We were asked: “How can you plant trees when people are hungry and have no heat?” The answer? It is exactly at that time when everything seems hopeless, that you must plant for the future. Now the Armenia Tree Project plants between 300,000 and 400,000 trees in Armenia each year, growing not just sustainable forests, but thriving communities. Since 1994, we’ve planted more than 4.2 million trees including many fruit trees which will feed future generations. We have three nurseries, two environmental education centers, and partners across the world. Perhaps most importantly, our work is a concrete demonstration of the belief that Armenians, and the Armenian diaspora across the world, hold for the future of our people. Also, I’d like to add, very importantly, that three Clarkies have been at the helm of this organization since it started—Regina Eddy (class of ‘80), Jeff Masarjian (class of ‘75), and Jason Sohigian (class of ‘93), who is here today.
And so, I encourage you, when you jump in, be a visionary who can look ahead to see the fruits of a long labor, and who can be patient enough and steadfast enough to work for the future. As one of our sages in the agrarian movement, Wes Jackson, tells us, “If the work of your life can be accomplished in your lifetime, you’re not thinking big enough.” Think about it.
Clark’s motto, “Challenge Convention. Change Lives” is right on--for John and for me, and for all of you. I don’t need to tell you how special your Clark education is—both in the classroom and out. Each of you will leave here today prepared to go forward. You may do your work here in Worcester or all over the world.
It may be wrong, on this of all days, to call you graduates ordinary. But I will, and I do so as a compliment, because I believe it is the ordinary people who change the world—people like my grandfather Sarkis Mugar and my late husband John O’Connor, like Willie Nelson, and like all the people in the United States and Armenia who make up the Armenia Tree Project. And now, and in the great tradition of commencement speakers, I will offer you some brief thoughts for going about creating that change.
First, don’t be afraid. Have courage. Move toward what scares you. Be open to change, receptive to possibilities. You are equipped to go out from this place and to engage with the world, to meet opportunities with open arms and to step out and make a difference. You’re getting a degree today, but curiosity will open you to having a lifetime of being educated. Stay curious.
Second, be an ordinary visionary. To imagine yourself a visionary sounds pretentious. It’s not. It’s ordinary (and remember, that’s good!). Imagine the future and begin to make it happen.
Third, don’t do it alone. You have shared your years at Clark with fellow students, teachers and staff. As you venture out, you will encounter new friends, colleagues, new mentors and people who you will mentor. Bring them all along.

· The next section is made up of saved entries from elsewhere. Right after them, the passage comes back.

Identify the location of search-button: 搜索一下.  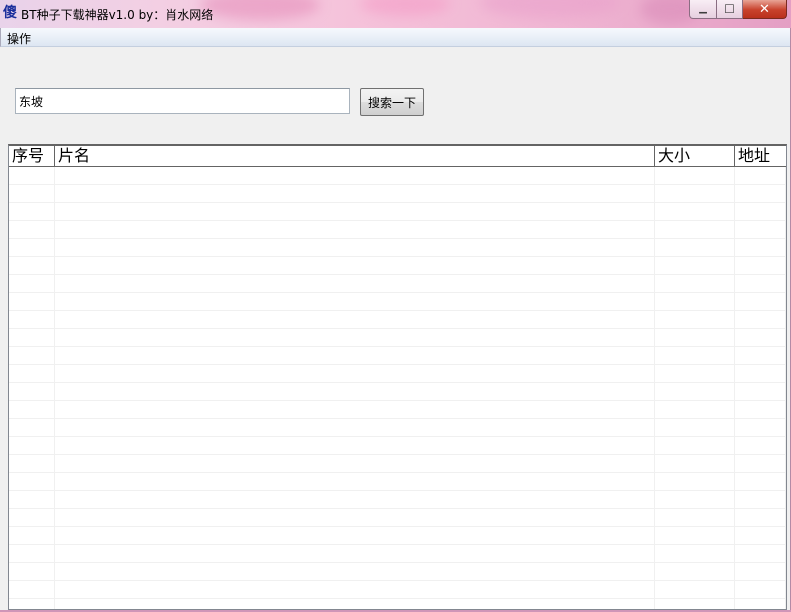
(392, 102).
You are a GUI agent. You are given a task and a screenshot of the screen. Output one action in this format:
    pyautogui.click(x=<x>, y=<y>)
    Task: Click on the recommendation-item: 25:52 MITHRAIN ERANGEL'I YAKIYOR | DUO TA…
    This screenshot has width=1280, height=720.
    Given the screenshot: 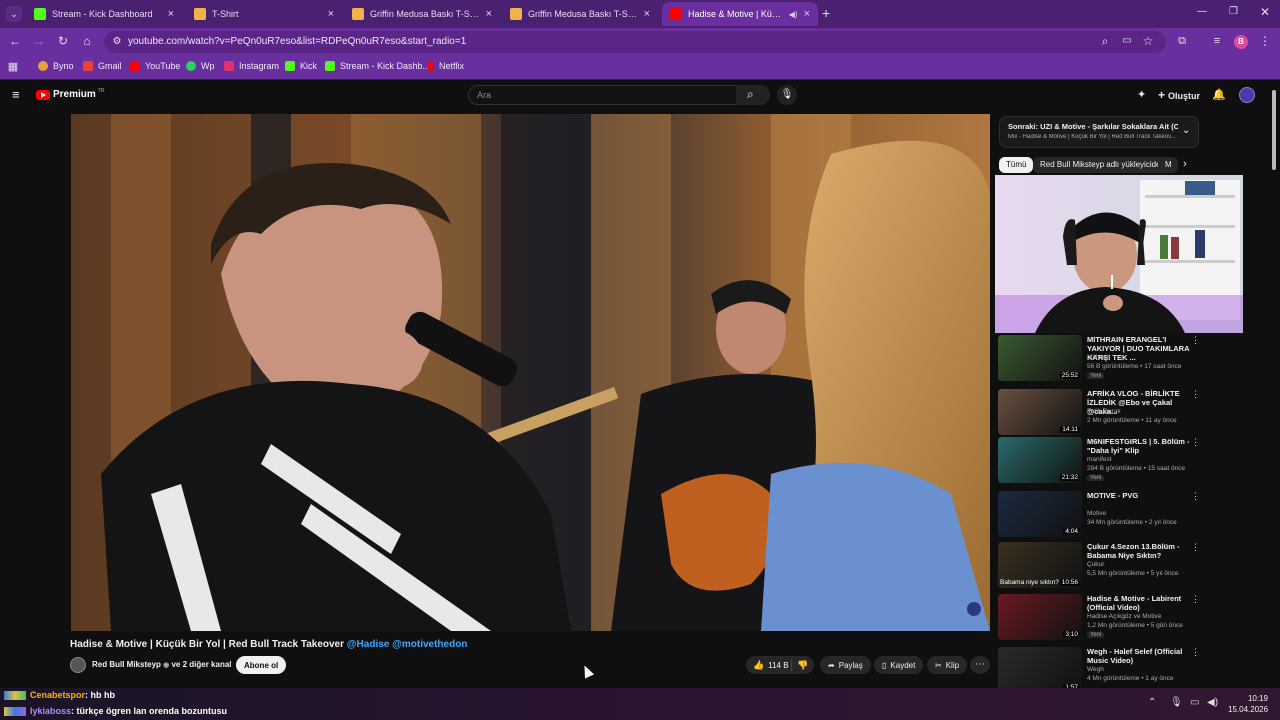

Bring people together, keep people together. The communities we hope for come from people joined together, sharing a vision and contending with one another about what the future looks like.
Finally—really, finally—I want to reassure you about the future. You may be entering the world indebted and uncertain as you leave the relative calm of the college campus—though more than other colleges, you have been separated from the “real world.” People like you are going to make all the difference, as we have in the past and always will. With ordinary human courage and vision, with the particular special tools that Clark has given each of you, and an indomitable spirit, and with the hands-on experience you already have, together with others, you have the capacity to do what needs to be done. I’ve seen all this at Farm Aid and I’ve seen it at the Tree Project. And I know we will all see it in what you do. I look forward to that. And be sure to keep us posted. Congratulations, graduates!